The U.S. Securities and Exchange Commission has filed suit in a New York federal court against a former trucking company CEO for allegedly altering the company’s financial statements and duping the company’s investors.
Feds Charge Trucking CEO With Fraud
The lawsuit was filed on June 6 against 57 year old David N. Fuselier, formerly the CEO for trucking company Integrated Freight Corp. and beverage company New Leaf Brands Inc. Fuselier was hired as CEO by both companies in 2012 and tasked with helping both companies recover from financial troubles.
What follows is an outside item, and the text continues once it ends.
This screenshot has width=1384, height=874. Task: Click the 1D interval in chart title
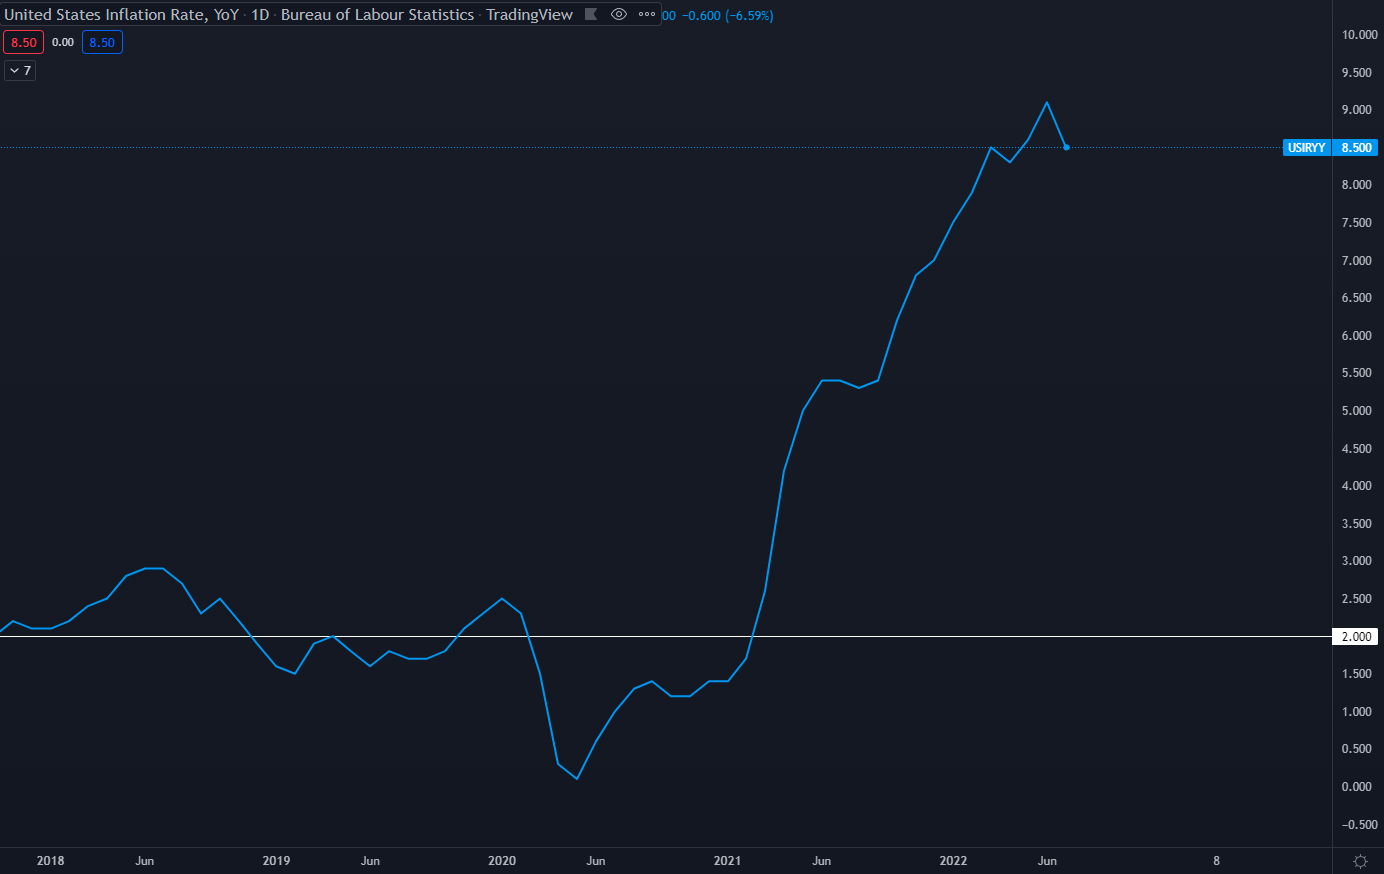260,15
According to the SEC’s investigation, Fuselier’s solution for turning the two companies around involved his enlisting an associate, Roy W. Erwin, to create a shell company called Deep South Capital LLC.
Deep South purchased liabilities from both companies and in exchange was given millions of shares of stock from both Integrated Freight and New Leaf, which Deep South then indemnified. According to the SEC: “Fuselier knew or recklessly disregarded that the liabilities purportedly transferred to Deep South remained liabilities of the companies because the purported indemnifications given by Deep South were worthless.”
The SEC alleges that both companies changed their financial statements to reflect higher revenues and reported the fraudulent results to investors.
The SEC has ordered the suspension of trading Integrated Freight stock and is seeking civil monetary penalties against Erwin and Fuselier.
Integrated Freight’s subsidiary companies include American Transportation & Logistics, Morris Transportation, and Smith Systems Transportation. The company’s reported revenue for 2015 was $19 million.